[DATA TO PROCESS Boundary: Start]

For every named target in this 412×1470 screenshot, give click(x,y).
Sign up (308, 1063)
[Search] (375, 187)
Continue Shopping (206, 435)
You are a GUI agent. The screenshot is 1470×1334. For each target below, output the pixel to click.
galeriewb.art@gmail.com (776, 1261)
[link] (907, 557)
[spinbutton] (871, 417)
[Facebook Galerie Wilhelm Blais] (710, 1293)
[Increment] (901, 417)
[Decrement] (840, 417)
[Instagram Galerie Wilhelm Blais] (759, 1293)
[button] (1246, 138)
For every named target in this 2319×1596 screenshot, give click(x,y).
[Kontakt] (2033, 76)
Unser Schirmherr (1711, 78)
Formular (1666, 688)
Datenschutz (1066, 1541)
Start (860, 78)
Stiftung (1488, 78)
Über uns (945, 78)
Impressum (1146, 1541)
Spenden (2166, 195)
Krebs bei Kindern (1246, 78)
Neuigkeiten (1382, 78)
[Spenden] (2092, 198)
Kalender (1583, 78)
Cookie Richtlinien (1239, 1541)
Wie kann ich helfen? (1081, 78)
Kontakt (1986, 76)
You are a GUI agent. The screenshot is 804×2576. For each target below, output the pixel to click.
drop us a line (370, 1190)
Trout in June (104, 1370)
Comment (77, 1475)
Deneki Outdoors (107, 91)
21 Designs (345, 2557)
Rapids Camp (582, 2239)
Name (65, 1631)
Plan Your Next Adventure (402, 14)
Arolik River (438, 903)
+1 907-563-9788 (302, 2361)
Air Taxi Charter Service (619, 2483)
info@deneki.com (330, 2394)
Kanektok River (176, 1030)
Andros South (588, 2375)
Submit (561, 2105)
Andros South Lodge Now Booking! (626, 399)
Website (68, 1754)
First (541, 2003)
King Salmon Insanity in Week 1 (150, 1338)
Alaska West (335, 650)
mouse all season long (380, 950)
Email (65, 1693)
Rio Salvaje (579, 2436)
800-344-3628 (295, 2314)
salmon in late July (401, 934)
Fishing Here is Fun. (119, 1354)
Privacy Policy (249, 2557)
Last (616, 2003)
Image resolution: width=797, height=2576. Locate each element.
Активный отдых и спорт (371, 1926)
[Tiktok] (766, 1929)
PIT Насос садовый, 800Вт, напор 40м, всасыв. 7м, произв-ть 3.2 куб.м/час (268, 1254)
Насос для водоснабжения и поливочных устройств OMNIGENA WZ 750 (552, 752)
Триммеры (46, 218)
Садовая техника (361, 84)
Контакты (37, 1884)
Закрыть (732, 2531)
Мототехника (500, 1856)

[DATA TO PROCESS Boundary: End]

PROBLEM DESCRIPTION:
In how many lines of the data above does the word "click" occur? Only the number is wanted.

SOLUTION:
4